- Records for processing:
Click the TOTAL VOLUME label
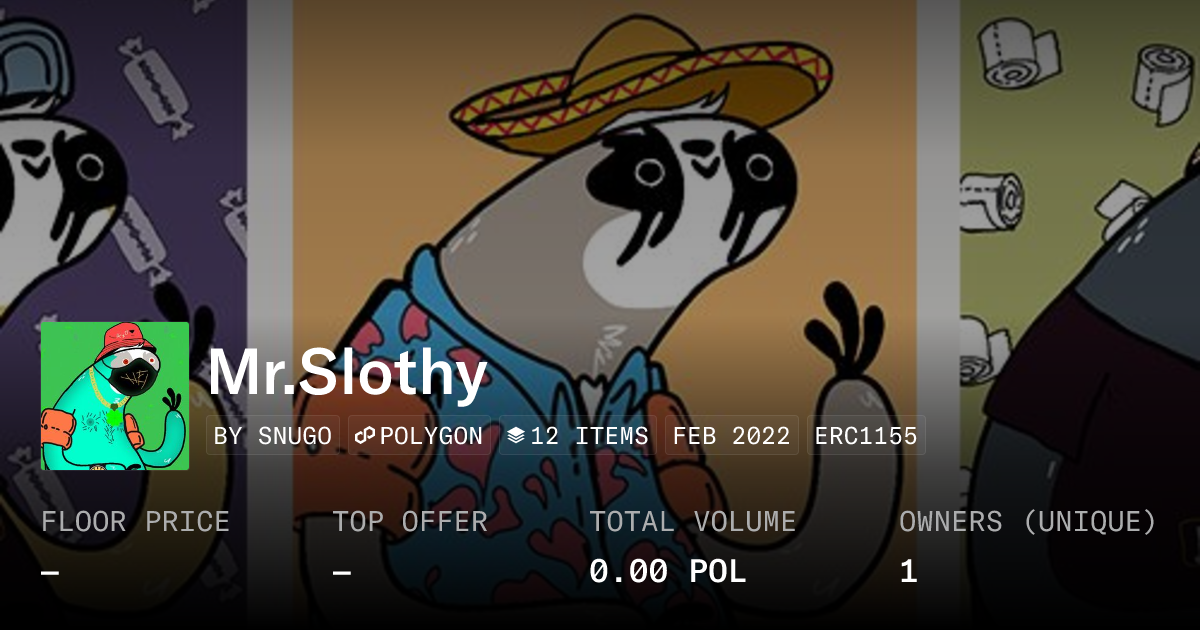1200x630 pixels. (693, 522)
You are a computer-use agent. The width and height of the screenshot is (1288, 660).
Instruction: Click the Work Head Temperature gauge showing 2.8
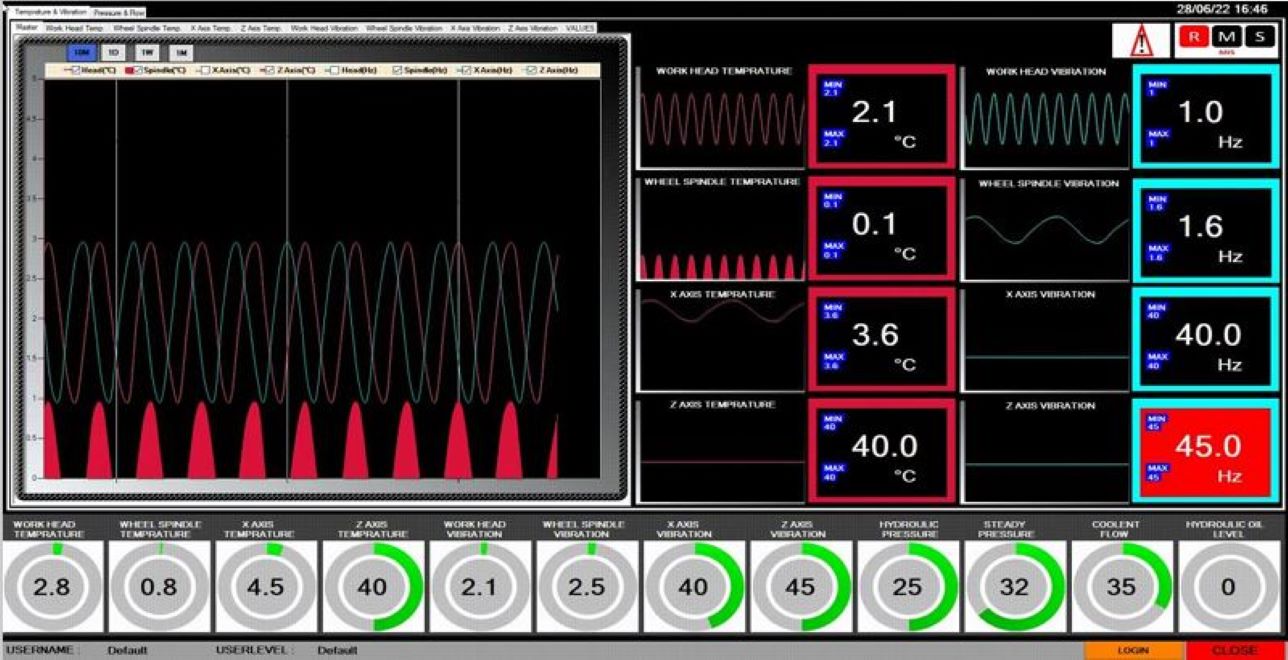[x=51, y=587]
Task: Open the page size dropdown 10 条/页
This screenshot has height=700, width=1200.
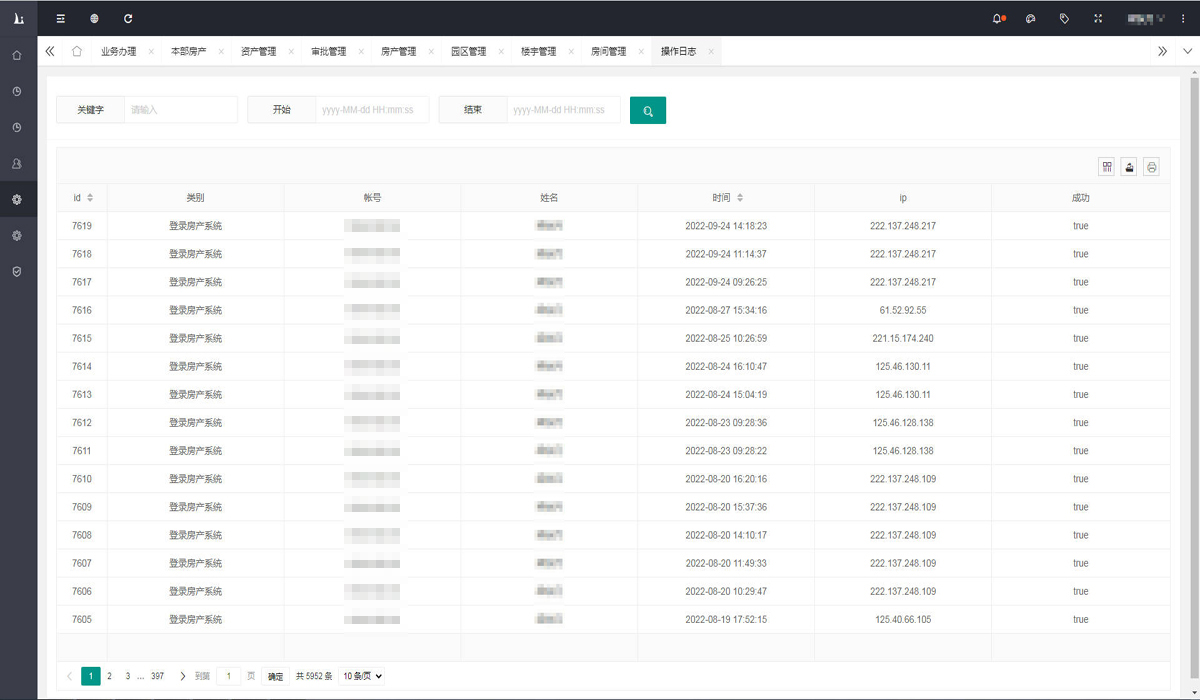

- Instructions to follow:
When you retype the listing above, keep each line exactly as written and drop the pictures.

- Answer for this exercise:
Click the TOTAL VOLUME label
1200x630 pixels. (693, 522)
You are a computer-use agent. The width and height of the screenshot is (1288, 660).
Instruction: Click the Work Head Temperature gauge showing 2.8
[x=51, y=587]
Task: Open the page size dropdown 10 条/页
This screenshot has height=700, width=1200.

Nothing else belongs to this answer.